5.6 Thinking Exercise
Design a channel hopping strategy that maximizes beacon capture on channels 1, 6, and 11.
5.7 The Interview Questions They’ll Ask
- What is the difference between a beacon and a probe request?
- Why can promiscuous callbacks trigger watchdogs?
- What does RSSI tell you?
5.8 Hints in Layers
Hint 1: Start with beacons only before parsing probes.
Hint 2: Copy only the first 64 bytes in the callback.
Hint 3: Use a timer task to hop channels.
Hint 4: Log summaries instead of every frame.
5.9 Books That Will Help
| Topic | Book | Chapter | |——|——|———| | Wi-Fi protocols | 802.11 Wireless Networks | Frame formats | | Networking | Computer Networks | Link layer |
5.10 Implementation Phases
Phase 1: Capture (2 days)
Goals:
- Enable promiscuous mode.
- Count frames per second.
Tasks:
- Register callback.
- Log frame count.
Checkpoint: Frames captured on one channel.
Phase 2: Parsing (2-3 days)
Goals:
- Parse beacon frames and SSIDs.
- Log RSSI.
Tasks:
- Parse frame control and SSID IE.
- Add RSSI logging.
Checkpoint: SSIDs appear in logs.
Phase 3: Channel Hopping (2 days)
Goals:
- Scan channels 1-11.
- Aggregate stats.
Tasks:
- Implement channel hopping timer.
- Log per-channel stats.
Checkpoint: Stats show multiple channels.
5.11 Key Implementation Decisions
| Decision | Options | Recommendation | Rationale | |———-|———|—————-|———–| | Parsing depth | Full frame vs headers only | Headers + SSID | Enough for analysis | | Logging | Per-frame vs summary | Summary | Avoid UART saturation | | Channel dwell | 50 ms vs 200 ms | 200 ms | Capture beacons reliably |
6. Testing Strategy
6.1 Test Categories
| Category | Purpose | Examples | |———-|———|———-| | Unit Tests | Parser correctness | SSID extraction | | Integration Tests | Live capture | Beacon logs | | Edge Case Tests | Hidden SSID | Empty SSID handling |
6.2 Critical Test Cases
- Beacon Parsing: SSID and BSSID extracted correctly.
- Hidden SSID: Parser handles empty SSID safely.

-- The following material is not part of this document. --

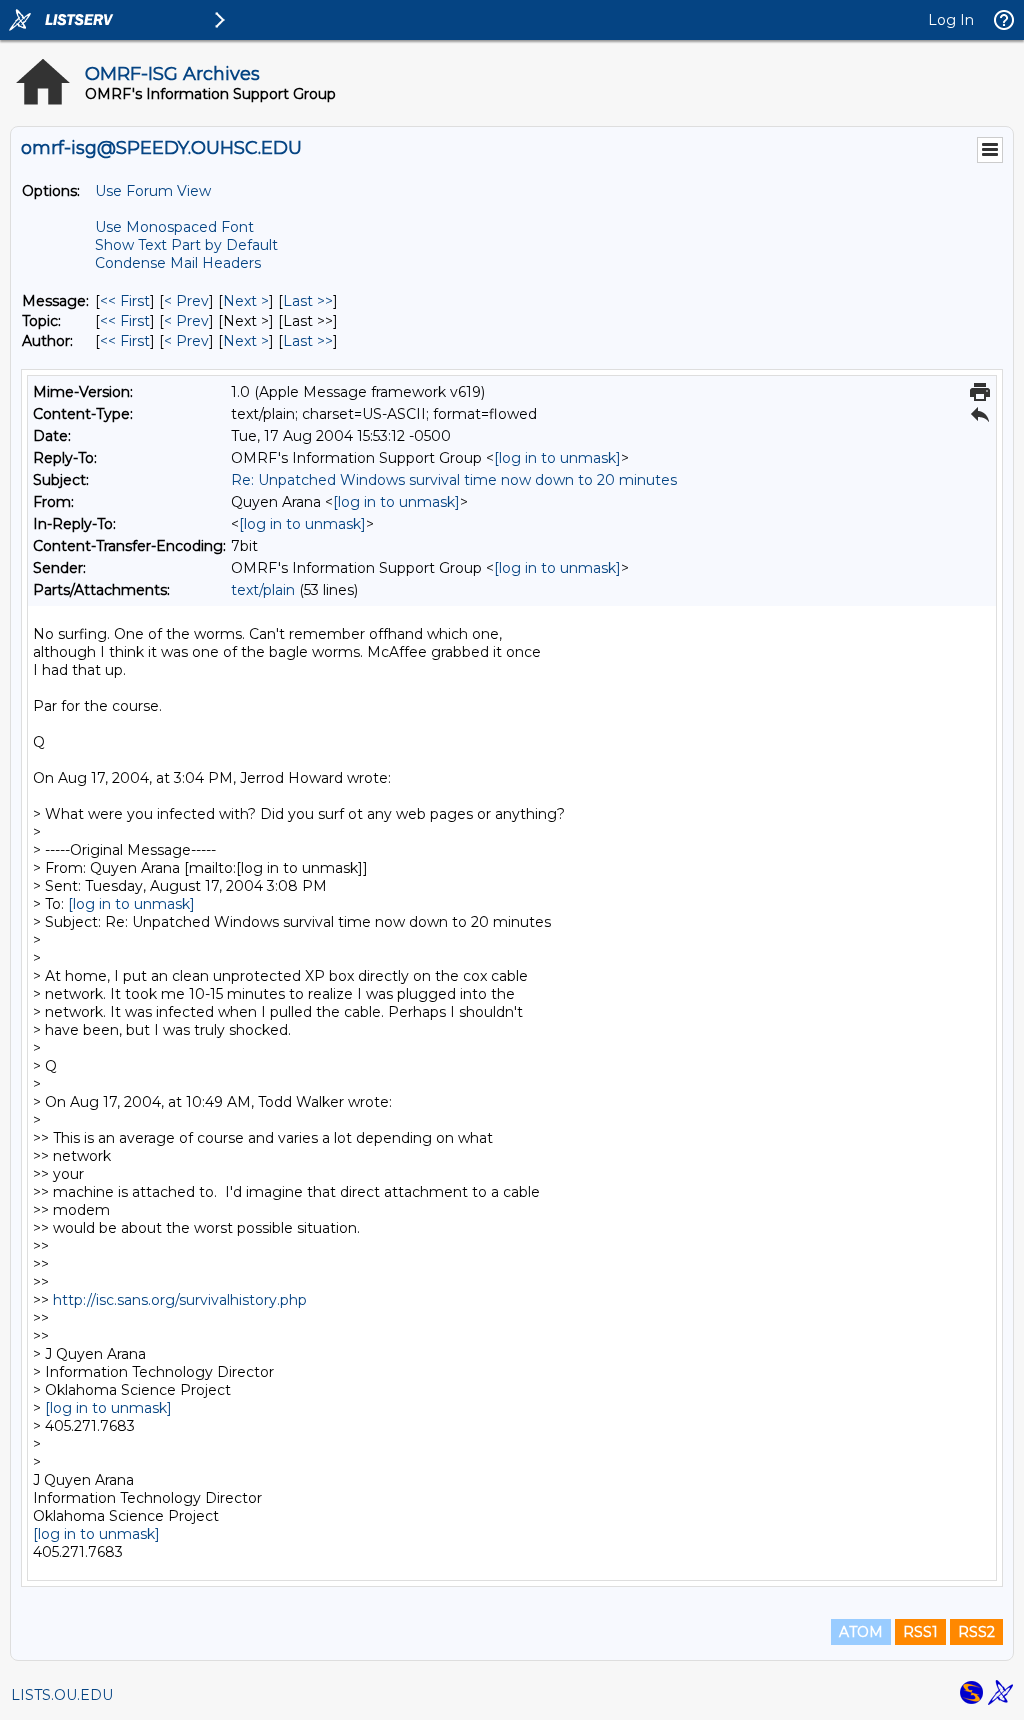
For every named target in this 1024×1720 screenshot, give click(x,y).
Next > (246, 301)
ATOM (861, 1632)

- Queue Overflow: Logs drop count without crashing.
6.3 Test Data
SSID="TestNet"
BSSID=aa:bb:cc:dd:ee:ff
7. Common Pitfalls & Debugging
7.1 Frequent Mistakes
| Pitfall | Symptom | Solution | |——–|———|———-| | Parsing beyond buffer | Crash or garbage SSID | Add bounds checks | | Heavy callback | Watchdog resets | Move parsing to task | | Channel mismatch | Missing networks | Use hopping or set correct channel |
7.2 Debugging Strategies
- Start on a single channel and compare with a known AP.
- Use Wireshark on a laptop to validate frame parsing.
7.3 Performance Traps
- Logging every frame overwhelms UART and slows capture.
8. Extensions & Challenges
8.1 Beginner Extensions
- Count data frames vs management frames.
- Add a simple RSSI average per SSID.
8.2 Intermediate Extensions
- Detect probe requests and log client MACs.
- Track channel utilization over time.
8.3 Advanced Extensions
- Export captures in PCAP format.
- Implement a small web UI to visualize stats.
9. Real-World Connections
9.1 Industry Applications
- Wi-Fi site surveys and troubleshooting.
- Security monitoring for rogue AP detection.
9.2 Related Open Source Projects
- Kismet - wireless detector and sniffer.
- Aircrack-ng - Wi-Fi analysis tools.
9.3 Interview Relevance
- 802.11 frame parsing and wireless debugging are advanced interview topics.
10. Resources
10.1 Essential Reading
- 802.11 frame format documentation
- ESP-IDF Wi-Fi promiscuous API docs
10.2 Video Resources
- “Wi-Fi Frame Analysis” (tutorial)
- “Promiscuous Mode on ESP32” (talk)
10.3 Tools & Documentation
- Wireshark
- ESP-IDF Wi-Fi API reference
10.4 Related Projects in This Series
- P03 ESP-NOW Remote - MAC layer understanding
- P10 Web Oscilloscope - real-time data streaming
11. Self-Assessment Checklist
11.1 Understanding
- I can identify beacon and probe frames.
- I can parse SSID IEs safely.
- I can design a channel hopping schedule.
11.2 Implementation
- Sniffer runs without watchdog resets.
- Logs show SSIDs and RSSI.
- Channel stats are updated each second.
11.3 Growth
- I can explain tradeoffs between capture depth and performance.
- I can extend parsing to new frame types.
12. Submission / Completion Criteria
Minimum Viable Completion:
- Capture and parse beacon frames on one channel.
Full Completion:
- Channel hopping with per-channel statistics.
Excellence (Going Above & Beyond):
- PCAP export or visualization dashboard.
- Advanced parsing of probe requests and data frames.